Not that—her life so often being peripatetic for speaking engagements—she is likely to see anything of my town beyond a few gazes out of hotel windows. Hotel windows are situated in the northern reaches of North York which grieves me as unrepresentative of downtown where I live. (Don’t get me wrong, the wonderful North York Central Library with its Canadiana Department is our enthusiastic and much-appreciated co-sponsor!).
That’s the life of a wildly in-demand speaker who must be booked years in advance. One hotel is much the same as another. But one audience always differs from another. This is a rare Canadian appearance for the acknowledged standard-bearer in genealogical education. The prestigious positions she has held and the honours bestowed her by major societies attest to accolades such as "the person with the greatest impact on genealogy in the post-Roots era," and “SuperGenie.”

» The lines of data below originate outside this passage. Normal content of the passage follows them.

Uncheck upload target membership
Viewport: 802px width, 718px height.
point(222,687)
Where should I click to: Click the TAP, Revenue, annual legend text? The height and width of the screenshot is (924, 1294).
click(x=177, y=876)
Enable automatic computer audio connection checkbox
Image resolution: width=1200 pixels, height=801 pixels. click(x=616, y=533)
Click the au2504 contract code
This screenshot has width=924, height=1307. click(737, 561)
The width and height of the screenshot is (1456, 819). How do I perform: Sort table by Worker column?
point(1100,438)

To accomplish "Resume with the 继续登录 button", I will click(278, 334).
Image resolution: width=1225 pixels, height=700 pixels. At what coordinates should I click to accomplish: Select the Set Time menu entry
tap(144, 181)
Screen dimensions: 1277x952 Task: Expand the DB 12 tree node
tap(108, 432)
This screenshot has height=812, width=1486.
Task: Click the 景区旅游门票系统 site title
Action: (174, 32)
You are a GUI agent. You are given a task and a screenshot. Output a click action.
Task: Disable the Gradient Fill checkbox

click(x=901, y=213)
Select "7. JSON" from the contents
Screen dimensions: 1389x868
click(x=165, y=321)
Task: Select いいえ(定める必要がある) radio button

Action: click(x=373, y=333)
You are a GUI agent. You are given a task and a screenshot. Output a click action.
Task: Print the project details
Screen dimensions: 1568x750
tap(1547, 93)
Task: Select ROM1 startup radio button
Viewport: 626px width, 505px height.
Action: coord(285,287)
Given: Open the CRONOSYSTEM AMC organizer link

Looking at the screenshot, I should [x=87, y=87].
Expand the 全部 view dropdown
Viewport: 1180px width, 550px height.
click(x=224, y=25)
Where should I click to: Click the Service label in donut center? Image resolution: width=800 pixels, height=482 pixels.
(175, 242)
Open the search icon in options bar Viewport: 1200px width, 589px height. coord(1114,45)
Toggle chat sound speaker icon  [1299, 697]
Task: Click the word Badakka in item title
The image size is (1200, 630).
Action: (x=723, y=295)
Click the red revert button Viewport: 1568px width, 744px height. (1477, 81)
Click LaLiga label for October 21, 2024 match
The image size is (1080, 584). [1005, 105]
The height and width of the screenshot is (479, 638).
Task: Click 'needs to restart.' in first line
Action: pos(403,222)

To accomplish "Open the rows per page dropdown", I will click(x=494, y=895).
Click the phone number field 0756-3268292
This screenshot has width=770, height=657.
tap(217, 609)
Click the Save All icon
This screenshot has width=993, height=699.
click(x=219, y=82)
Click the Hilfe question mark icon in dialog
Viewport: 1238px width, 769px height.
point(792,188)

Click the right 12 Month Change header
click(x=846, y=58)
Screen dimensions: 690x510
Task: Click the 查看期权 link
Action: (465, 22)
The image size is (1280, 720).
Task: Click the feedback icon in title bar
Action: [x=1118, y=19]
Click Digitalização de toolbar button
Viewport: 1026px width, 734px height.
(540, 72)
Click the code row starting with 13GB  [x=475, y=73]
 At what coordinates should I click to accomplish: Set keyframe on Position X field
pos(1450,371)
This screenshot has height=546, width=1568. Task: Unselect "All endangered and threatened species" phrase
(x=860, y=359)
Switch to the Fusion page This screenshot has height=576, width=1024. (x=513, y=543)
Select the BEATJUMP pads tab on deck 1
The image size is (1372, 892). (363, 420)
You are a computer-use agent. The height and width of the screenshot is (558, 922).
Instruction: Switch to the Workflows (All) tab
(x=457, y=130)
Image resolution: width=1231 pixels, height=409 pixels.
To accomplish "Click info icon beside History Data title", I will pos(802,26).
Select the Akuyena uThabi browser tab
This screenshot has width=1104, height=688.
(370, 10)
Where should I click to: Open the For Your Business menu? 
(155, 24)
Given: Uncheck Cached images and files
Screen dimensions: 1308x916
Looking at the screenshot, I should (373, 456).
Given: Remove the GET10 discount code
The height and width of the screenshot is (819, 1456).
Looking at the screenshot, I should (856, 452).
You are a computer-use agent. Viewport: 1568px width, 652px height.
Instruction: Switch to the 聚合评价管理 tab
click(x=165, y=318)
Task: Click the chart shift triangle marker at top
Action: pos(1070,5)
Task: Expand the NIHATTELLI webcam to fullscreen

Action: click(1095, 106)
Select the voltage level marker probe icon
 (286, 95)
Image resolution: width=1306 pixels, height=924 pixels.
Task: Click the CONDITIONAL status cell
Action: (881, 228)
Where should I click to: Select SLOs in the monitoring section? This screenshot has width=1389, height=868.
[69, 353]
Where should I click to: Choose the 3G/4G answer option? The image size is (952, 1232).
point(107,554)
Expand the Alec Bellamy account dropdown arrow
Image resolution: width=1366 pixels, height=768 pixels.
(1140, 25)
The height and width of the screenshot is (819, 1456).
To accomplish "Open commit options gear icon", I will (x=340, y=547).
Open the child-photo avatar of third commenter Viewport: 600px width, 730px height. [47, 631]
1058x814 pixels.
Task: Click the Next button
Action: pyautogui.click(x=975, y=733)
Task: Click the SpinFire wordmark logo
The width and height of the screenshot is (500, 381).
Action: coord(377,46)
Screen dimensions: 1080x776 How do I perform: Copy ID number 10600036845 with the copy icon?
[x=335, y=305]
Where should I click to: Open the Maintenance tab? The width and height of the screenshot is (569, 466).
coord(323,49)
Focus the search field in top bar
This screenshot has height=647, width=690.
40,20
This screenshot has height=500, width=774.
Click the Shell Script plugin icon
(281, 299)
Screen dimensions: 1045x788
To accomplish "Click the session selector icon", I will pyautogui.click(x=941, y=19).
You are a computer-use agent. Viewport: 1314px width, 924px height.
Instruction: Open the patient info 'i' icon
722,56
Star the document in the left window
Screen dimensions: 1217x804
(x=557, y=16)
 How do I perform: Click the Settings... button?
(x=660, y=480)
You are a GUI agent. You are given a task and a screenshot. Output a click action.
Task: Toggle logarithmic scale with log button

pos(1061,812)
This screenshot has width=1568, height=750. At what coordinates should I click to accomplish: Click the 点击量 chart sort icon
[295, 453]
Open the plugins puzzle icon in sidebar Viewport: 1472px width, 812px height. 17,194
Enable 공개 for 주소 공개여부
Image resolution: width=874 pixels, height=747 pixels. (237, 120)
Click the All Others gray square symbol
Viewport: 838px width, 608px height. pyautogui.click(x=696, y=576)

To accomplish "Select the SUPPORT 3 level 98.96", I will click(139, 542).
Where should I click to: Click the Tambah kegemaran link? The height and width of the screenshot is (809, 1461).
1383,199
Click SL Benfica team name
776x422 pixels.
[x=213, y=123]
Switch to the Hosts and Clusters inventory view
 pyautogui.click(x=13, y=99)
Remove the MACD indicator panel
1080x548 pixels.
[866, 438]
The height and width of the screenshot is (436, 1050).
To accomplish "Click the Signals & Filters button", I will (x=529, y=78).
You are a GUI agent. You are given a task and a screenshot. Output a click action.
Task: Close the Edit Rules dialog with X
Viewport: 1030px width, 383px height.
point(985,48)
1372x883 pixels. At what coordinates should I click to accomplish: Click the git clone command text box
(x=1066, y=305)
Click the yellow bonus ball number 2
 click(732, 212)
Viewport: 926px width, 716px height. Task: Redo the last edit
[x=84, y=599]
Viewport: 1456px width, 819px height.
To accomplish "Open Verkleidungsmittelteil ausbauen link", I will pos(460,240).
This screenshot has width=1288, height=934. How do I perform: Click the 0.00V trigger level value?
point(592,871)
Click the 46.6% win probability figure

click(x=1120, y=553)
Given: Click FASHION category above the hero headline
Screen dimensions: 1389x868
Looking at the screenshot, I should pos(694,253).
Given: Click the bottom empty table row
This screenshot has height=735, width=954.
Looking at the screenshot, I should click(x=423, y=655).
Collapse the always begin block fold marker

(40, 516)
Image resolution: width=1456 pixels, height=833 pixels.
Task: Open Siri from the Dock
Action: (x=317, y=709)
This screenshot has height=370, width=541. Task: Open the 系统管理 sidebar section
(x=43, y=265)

My group, the Ontario Chapter Association of Professional Genealogists (OCAPG), and the Canadiana Department of NYCL are co-sponsoring this event. The Canadiana Department is the home for published/manuscript collections of the Ontario Genealogical Society, Société franco-ontarienne d’histoire et de généalogie, The Jewish Genealogical Society of Canada (Toronto), and much more.
NYCL is minutes off Highway 401 in Toronto and there’s a Novotel mere steps away within the North York Centre where the Library is located.
Elizabeth will be speaking on problem-solving techniques, the harder-to-identify females in our lines, and the process of analysis and planning for the toughest research cases. Of course, there will also be a session devoted to demystifying source citations!
Ms Mills’ lecture handouts alone are worth the price of admission. They are not available to non-attendants. Trust me. The whole package of presentations is a bargain. It has been a few years since I was a trustee along with Elizabeth on the Board for Certification of Genealogists. Thus I disclose a personal interest in bringing her expertise to dedicated family historians in this region. And dear readers, should you show up as a result of this blog post, I will wrack my brain for a fitting prize.